▸ BRIEF: Rewrite the part that opens at the start of the entries and closes with the line containing "Action: click(x=46, y=274)", replacing "Safari" with "Finder" and keeping everything else the same.

Data records:
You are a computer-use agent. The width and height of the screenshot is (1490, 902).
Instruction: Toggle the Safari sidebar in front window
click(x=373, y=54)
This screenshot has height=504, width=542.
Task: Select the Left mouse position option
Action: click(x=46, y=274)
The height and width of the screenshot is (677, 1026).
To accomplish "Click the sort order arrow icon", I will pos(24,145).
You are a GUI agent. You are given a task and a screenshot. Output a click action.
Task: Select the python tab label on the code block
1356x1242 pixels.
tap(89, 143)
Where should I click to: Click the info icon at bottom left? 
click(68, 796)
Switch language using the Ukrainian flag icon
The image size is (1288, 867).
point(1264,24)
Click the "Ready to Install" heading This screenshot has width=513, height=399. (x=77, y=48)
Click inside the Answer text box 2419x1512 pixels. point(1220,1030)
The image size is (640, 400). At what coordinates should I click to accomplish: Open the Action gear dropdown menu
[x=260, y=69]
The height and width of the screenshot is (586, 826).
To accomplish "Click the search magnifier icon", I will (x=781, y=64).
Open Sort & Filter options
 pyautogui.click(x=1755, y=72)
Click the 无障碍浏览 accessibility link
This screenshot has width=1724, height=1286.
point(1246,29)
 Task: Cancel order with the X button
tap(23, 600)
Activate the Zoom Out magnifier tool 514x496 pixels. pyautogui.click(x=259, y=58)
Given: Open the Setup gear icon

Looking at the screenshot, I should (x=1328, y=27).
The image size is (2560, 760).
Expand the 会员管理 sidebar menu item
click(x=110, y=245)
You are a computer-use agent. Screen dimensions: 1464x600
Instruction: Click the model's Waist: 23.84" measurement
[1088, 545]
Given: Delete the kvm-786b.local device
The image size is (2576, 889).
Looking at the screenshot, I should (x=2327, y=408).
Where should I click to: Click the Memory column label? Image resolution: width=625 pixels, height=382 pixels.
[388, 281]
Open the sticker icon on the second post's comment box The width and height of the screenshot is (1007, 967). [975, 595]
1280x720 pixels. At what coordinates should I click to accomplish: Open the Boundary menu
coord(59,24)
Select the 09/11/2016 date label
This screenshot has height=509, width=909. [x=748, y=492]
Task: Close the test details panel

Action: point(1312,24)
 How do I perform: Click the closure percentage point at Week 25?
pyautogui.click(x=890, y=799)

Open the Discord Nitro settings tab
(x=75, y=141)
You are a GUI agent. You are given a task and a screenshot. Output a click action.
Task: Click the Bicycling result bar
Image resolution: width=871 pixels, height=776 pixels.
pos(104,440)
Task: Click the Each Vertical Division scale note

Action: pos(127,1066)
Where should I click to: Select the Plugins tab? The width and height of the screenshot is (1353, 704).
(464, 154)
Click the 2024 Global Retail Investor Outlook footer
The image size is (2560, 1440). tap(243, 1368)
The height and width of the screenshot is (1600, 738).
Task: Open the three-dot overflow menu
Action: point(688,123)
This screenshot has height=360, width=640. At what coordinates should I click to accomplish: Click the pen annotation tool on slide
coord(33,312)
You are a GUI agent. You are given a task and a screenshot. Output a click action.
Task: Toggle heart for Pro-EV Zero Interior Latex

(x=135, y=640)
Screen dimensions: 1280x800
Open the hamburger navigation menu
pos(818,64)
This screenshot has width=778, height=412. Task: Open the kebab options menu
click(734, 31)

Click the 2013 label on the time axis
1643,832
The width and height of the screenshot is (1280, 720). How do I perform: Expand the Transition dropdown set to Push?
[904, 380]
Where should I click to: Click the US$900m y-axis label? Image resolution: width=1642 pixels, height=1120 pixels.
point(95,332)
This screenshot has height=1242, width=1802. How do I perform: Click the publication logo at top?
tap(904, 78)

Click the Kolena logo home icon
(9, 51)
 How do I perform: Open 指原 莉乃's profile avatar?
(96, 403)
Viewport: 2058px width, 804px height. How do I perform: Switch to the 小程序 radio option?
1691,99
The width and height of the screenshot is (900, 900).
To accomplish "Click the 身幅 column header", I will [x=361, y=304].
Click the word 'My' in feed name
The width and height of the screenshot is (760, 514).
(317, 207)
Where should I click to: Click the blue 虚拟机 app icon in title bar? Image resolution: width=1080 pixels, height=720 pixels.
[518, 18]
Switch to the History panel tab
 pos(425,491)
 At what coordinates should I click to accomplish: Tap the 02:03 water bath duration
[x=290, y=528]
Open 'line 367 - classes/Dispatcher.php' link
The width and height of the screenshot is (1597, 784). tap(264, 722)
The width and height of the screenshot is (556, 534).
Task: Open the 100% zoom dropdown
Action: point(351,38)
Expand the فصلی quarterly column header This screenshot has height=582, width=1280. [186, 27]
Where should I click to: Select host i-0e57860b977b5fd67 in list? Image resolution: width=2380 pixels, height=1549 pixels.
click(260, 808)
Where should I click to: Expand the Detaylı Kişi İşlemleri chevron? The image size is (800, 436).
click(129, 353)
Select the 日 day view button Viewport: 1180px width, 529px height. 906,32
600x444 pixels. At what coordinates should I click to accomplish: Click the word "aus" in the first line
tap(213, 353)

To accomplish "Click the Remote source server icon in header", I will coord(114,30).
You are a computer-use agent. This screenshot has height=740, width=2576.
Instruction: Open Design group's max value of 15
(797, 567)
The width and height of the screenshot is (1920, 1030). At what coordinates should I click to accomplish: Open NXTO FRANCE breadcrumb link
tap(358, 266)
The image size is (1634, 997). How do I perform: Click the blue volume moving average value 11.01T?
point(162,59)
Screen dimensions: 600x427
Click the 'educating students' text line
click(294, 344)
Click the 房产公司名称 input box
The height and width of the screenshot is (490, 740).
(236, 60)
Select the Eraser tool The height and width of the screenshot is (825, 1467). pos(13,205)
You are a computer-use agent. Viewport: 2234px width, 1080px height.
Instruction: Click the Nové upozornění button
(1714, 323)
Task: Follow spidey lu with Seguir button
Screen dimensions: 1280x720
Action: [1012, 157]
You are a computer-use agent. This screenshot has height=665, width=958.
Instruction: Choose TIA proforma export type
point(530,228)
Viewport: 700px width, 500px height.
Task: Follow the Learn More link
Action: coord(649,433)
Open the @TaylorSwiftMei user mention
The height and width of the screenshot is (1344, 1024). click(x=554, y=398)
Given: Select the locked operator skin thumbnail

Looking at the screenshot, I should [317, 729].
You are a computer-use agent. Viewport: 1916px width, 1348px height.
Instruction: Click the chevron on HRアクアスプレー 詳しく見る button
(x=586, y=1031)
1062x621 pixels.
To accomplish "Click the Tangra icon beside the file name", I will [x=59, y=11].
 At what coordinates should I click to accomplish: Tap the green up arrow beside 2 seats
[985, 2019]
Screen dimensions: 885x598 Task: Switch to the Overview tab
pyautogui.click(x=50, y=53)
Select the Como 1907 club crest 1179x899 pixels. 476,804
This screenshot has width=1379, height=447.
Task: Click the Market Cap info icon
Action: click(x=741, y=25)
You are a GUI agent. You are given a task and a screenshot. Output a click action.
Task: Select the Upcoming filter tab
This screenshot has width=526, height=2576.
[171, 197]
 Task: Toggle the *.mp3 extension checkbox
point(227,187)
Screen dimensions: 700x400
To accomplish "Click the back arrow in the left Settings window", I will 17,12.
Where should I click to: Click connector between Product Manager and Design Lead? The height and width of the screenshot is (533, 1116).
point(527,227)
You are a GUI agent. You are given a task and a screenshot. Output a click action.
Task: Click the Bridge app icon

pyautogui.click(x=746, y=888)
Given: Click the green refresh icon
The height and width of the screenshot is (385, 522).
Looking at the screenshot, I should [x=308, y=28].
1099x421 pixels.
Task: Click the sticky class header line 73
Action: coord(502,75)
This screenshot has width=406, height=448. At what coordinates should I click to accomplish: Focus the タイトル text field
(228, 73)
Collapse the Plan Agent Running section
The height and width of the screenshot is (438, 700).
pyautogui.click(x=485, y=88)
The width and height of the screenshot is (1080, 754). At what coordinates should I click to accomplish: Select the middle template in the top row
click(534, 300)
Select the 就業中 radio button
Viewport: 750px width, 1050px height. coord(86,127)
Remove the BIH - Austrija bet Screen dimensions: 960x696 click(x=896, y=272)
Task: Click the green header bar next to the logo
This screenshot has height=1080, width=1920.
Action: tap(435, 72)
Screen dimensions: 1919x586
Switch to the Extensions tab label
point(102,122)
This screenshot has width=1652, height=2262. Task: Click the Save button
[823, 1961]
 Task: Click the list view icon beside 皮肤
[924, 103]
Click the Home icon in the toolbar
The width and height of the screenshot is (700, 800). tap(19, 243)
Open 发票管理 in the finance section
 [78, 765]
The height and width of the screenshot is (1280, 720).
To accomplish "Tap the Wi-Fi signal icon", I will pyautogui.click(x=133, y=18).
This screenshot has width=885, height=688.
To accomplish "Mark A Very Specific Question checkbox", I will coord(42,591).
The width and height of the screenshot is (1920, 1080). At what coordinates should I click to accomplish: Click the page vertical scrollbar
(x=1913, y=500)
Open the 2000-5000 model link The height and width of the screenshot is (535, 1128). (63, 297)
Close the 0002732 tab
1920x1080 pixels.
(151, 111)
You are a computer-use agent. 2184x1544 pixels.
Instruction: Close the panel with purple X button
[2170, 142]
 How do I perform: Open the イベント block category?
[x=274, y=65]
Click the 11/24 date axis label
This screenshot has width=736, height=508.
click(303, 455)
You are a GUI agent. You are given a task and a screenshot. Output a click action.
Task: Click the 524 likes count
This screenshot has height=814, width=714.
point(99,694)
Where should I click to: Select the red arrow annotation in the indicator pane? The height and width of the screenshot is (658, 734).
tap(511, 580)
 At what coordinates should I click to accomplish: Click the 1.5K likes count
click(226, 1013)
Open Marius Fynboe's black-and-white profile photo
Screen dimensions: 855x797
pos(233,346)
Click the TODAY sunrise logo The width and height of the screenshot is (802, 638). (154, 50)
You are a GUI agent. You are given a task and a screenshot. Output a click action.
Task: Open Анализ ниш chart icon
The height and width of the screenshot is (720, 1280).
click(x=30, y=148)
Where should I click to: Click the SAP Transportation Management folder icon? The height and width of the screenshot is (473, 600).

▸ EXPECTED OUTPUT:
You are a computer-use agent. The width and height of the screenshot is (1490, 902).
Instruction: Toggle the Finder sidebar in front window
click(x=373, y=54)
This screenshot has height=504, width=542.
Task: Select the Left mouse position option
Action: click(x=46, y=274)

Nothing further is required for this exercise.